» **Task statement**
Starting at the line that contains "Click the Global View board thumbnail", transcribe each line exactly through the end of the data below, and skip any pictures.

» **Saved data entries**
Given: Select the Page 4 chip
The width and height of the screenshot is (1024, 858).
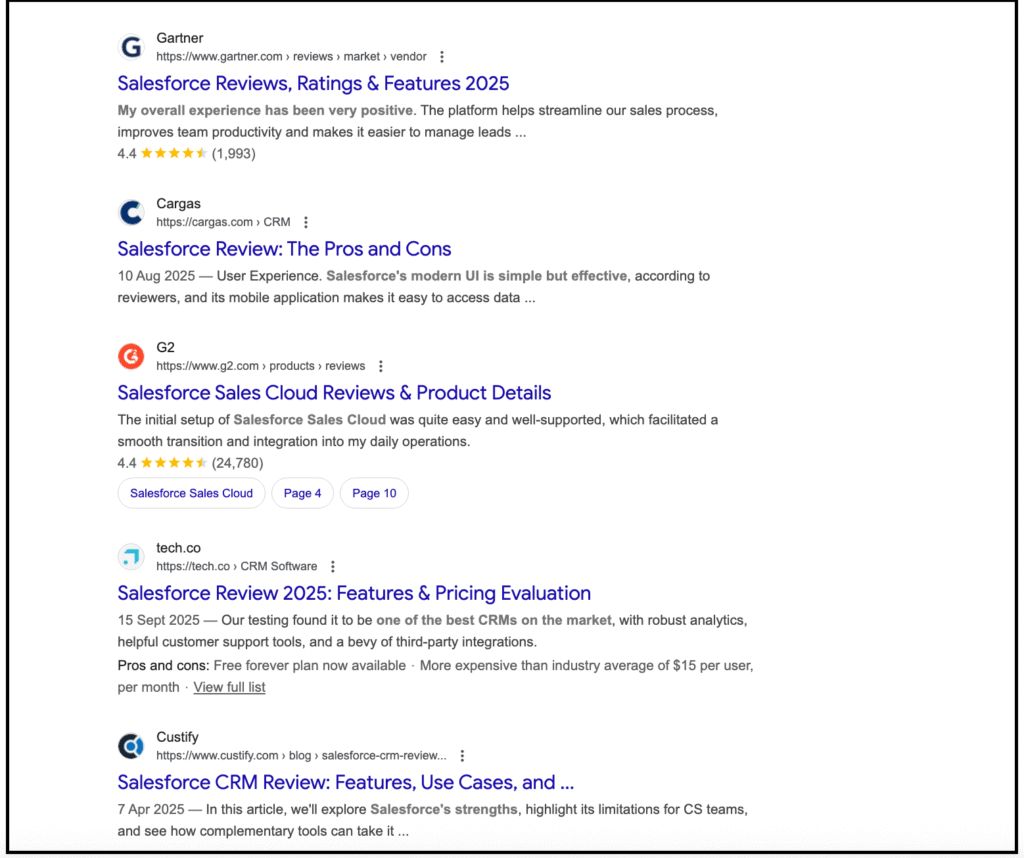Looking at the screenshot, I should click(x=302, y=493).
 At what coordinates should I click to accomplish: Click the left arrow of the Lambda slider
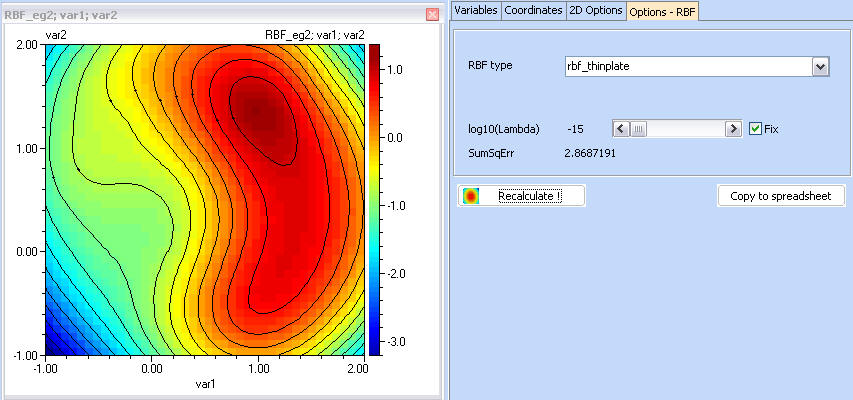pyautogui.click(x=619, y=129)
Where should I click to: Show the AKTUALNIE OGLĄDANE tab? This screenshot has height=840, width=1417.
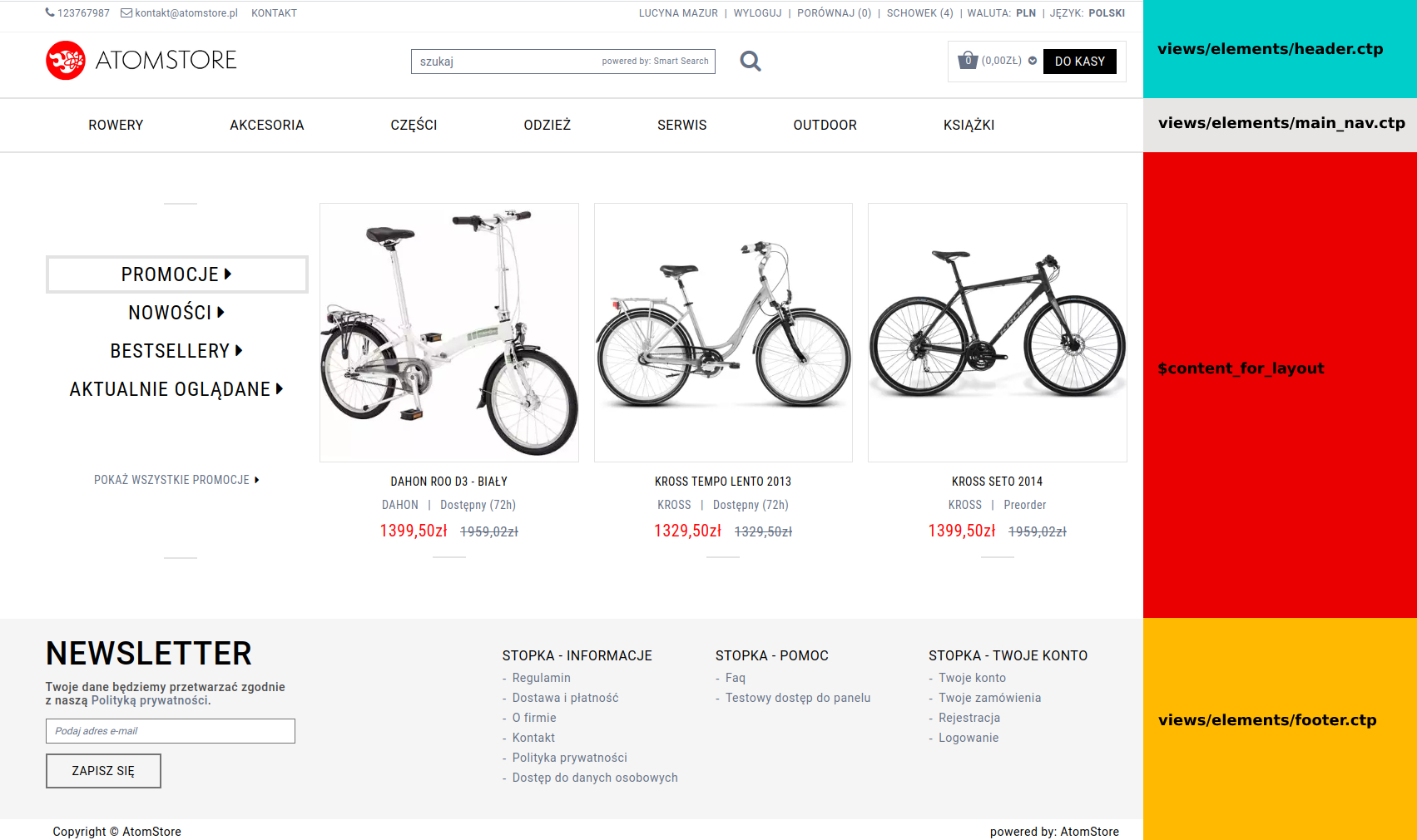[176, 389]
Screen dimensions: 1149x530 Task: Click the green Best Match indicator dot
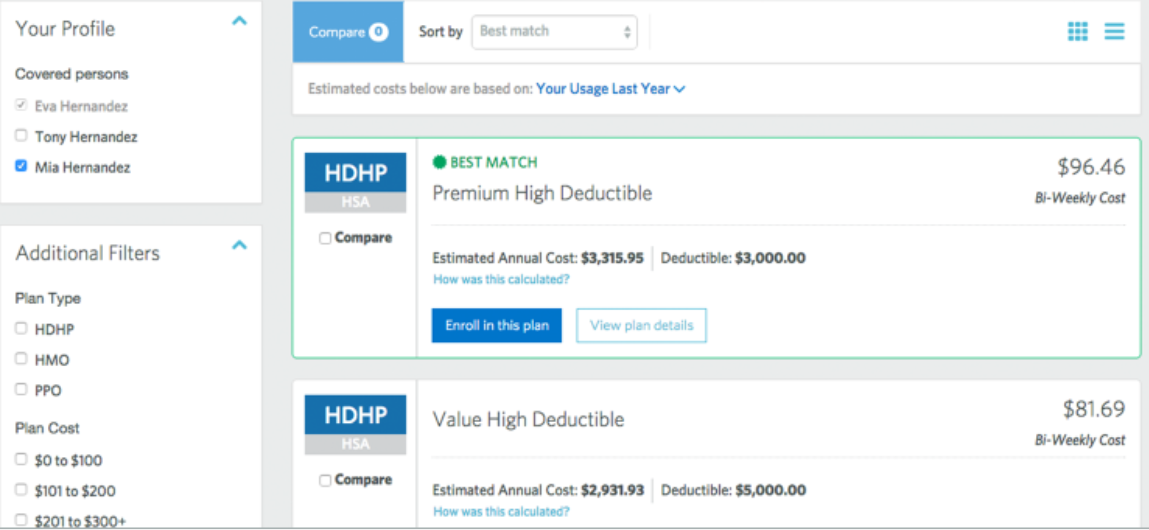tap(439, 162)
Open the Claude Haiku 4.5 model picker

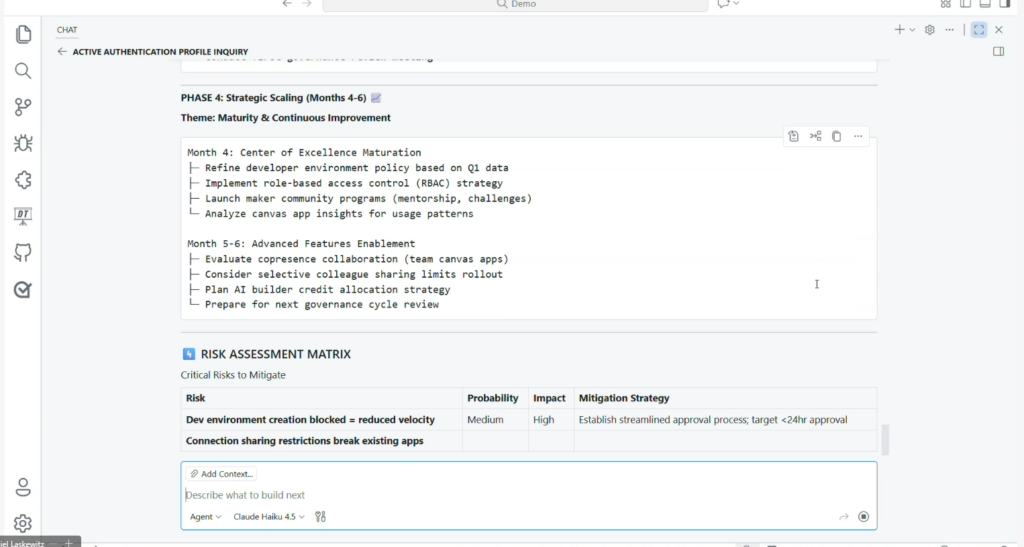coord(269,517)
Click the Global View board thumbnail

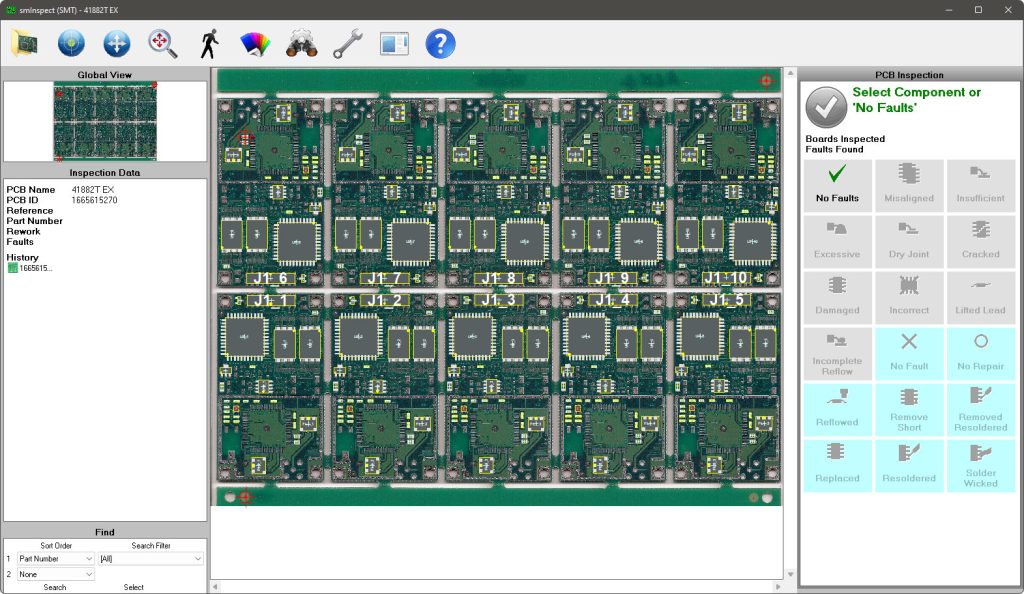[x=105, y=120]
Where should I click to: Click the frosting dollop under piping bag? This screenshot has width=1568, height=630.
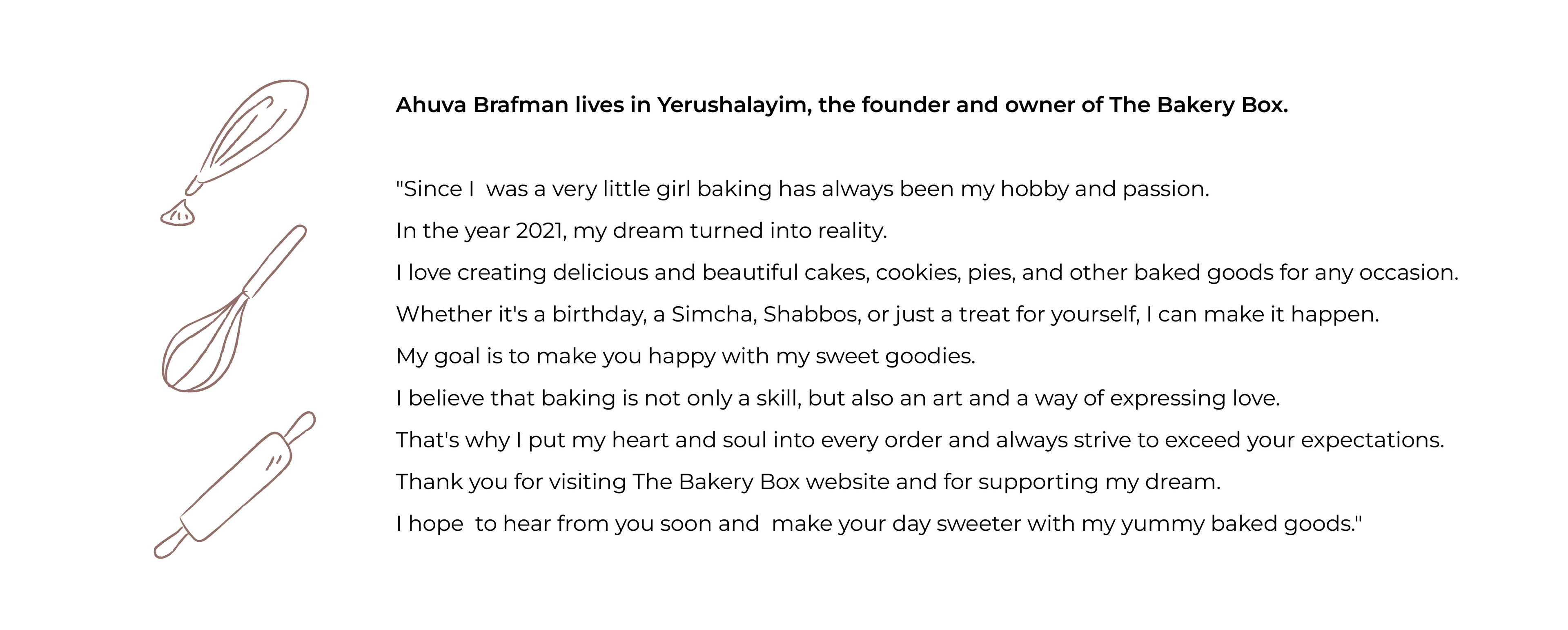point(178,213)
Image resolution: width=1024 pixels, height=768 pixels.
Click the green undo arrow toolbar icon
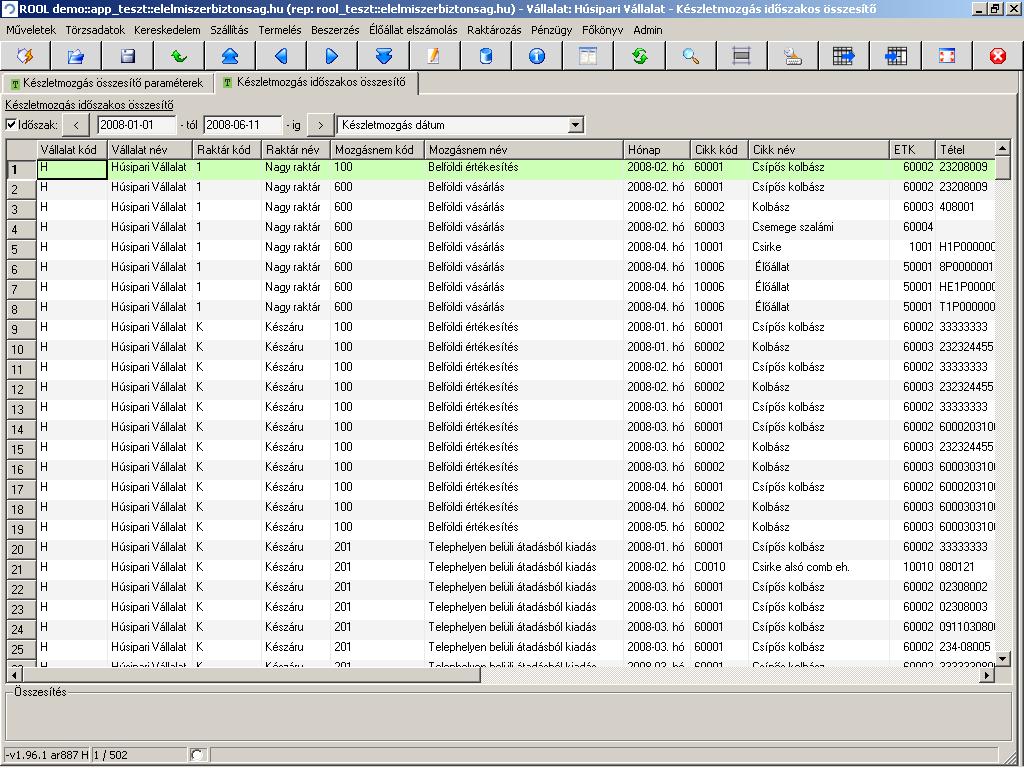pyautogui.click(x=179, y=56)
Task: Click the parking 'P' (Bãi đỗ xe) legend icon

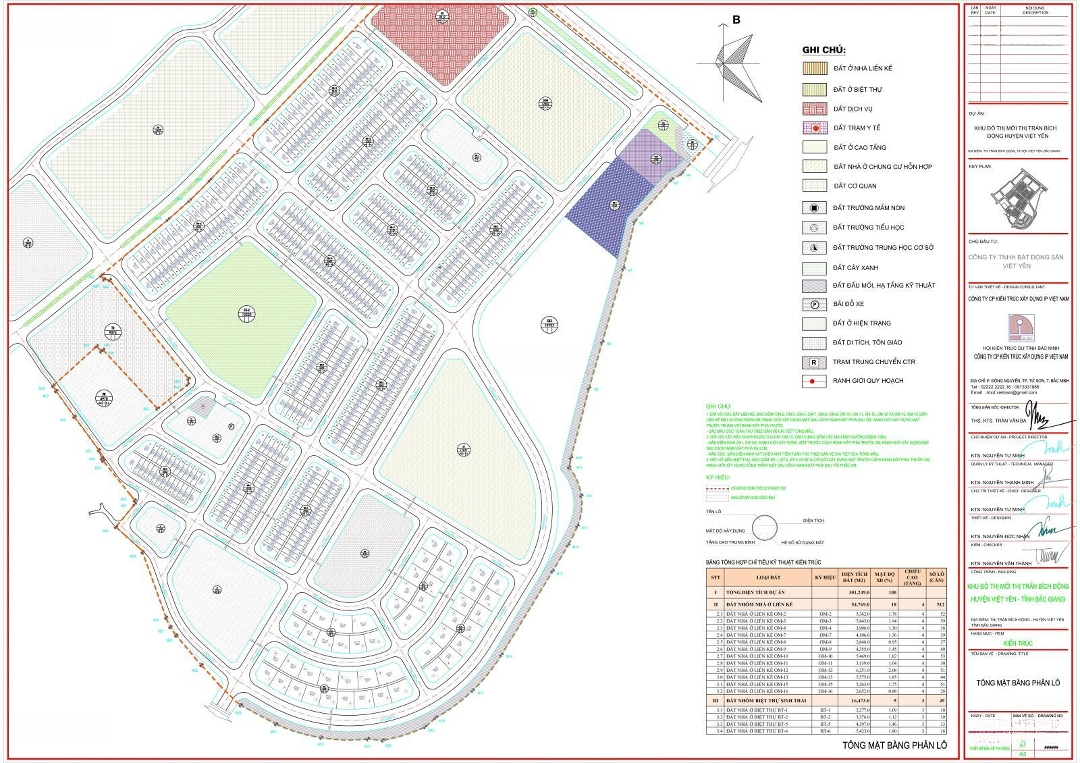Action: click(815, 304)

» **Solution to this task**
Click the Global View board thumbnail

[x=105, y=120]
Where should I click to: Click the frosting dollop under piping bag? This screenshot has width=1568, height=630.
point(178,213)
Image resolution: width=1024 pixels, height=768 pixels.
Click the green undo arrow toolbar icon
pyautogui.click(x=179, y=56)
Task: Click the parking 'P' (Bãi đỗ xe) legend icon

Action: click(815, 304)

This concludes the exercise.